Well it is clear that I will have to challenge a member of this "community"...

I call you out Iskander. You... gene-spliced production of an oboe waving marathon runner.

Should you wish to rise to this challenge, send a setup. <HR></BLOCKQUOTE>

While inevitably far too drunk to rise to anything (here, bauhaus, hold the bottle; it'll make you feel better) -- cf. my recent rhyming on the recently killed Thread -- I can undoubtedly jinn up something that even you can grasp (no, no! bauhaus, just hang onto that bottle!).

And the apposite term is koinonia, you lint.

Shall it be JD's Revenge? A KT squares off with a very dangerous looking jeep? No, you'd screw that up.

How about Jungle Fever? Four KTs in a forest clearing hunted by four 'zook teams? Well, I'm sure you'd end up fragging your own.

I could send Crodaburg, but that would mean that I'd have to play to too. Nope.

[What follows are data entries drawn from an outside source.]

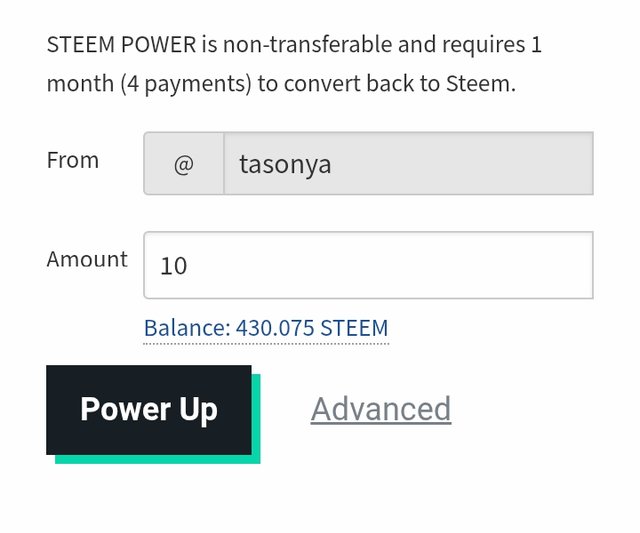
Task: Click the 'month (4 payments)' text line
Action: (x=149, y=84)
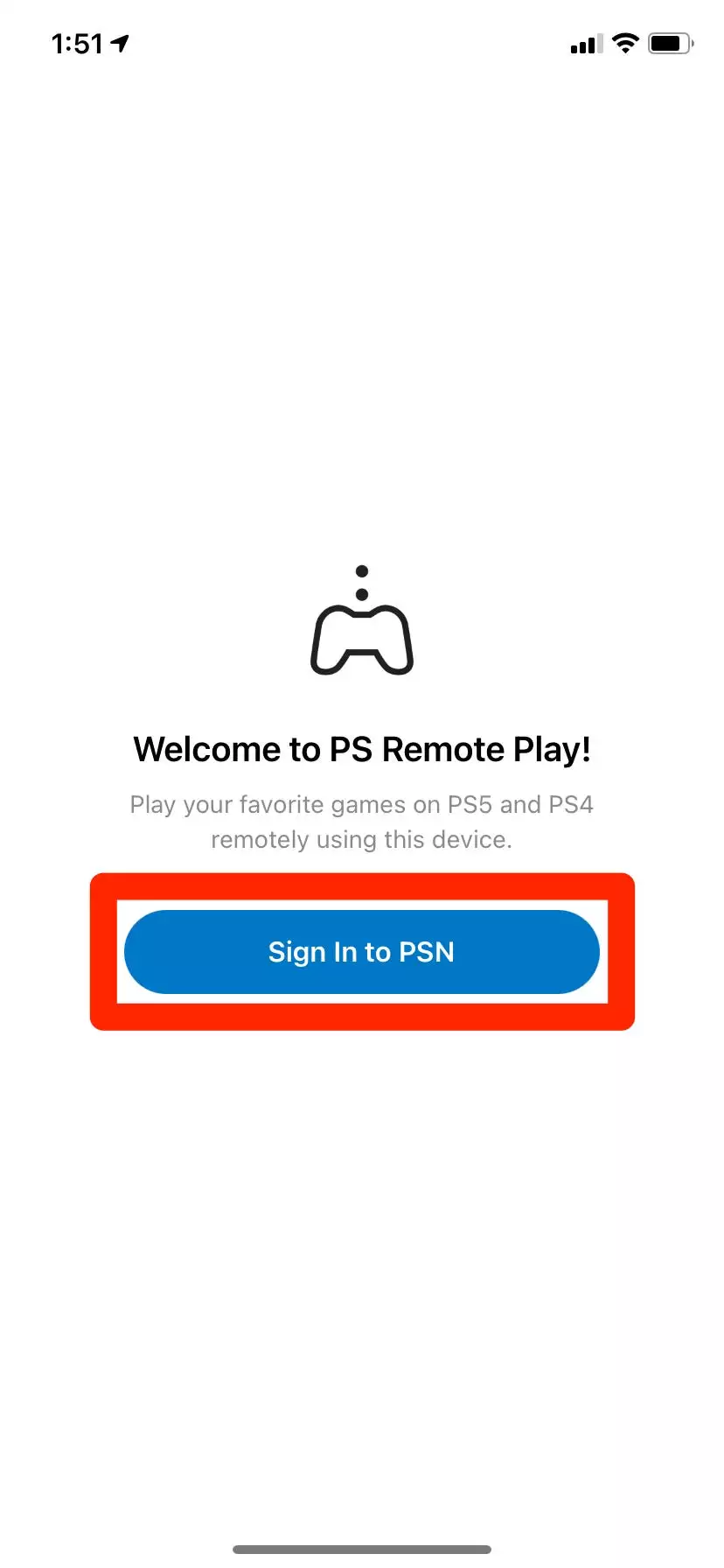Tap the location arrow in the status bar

[x=120, y=43]
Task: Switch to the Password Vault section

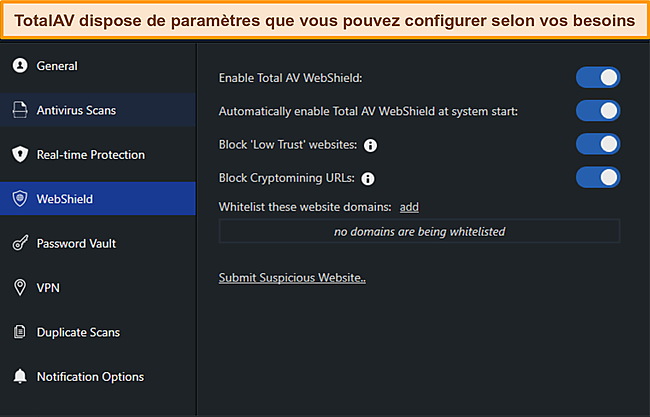Action: [x=78, y=243]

I think (using that word incorrectly) that I shall refute BeatingmyPeterNZer and send a QB of unacceptable terrain and weather (no snow, though... to bright to play drunk). Details will follow once I'm safely behind my bar with my BAC pegging 0.21.

And if that's not good enough, I'll send an Official Cesspool Ovine infected with Mace-in-Sheep from Arrgghstrailia.

Now, as your first assignment, go back and memorize the Ode to the Cesspool.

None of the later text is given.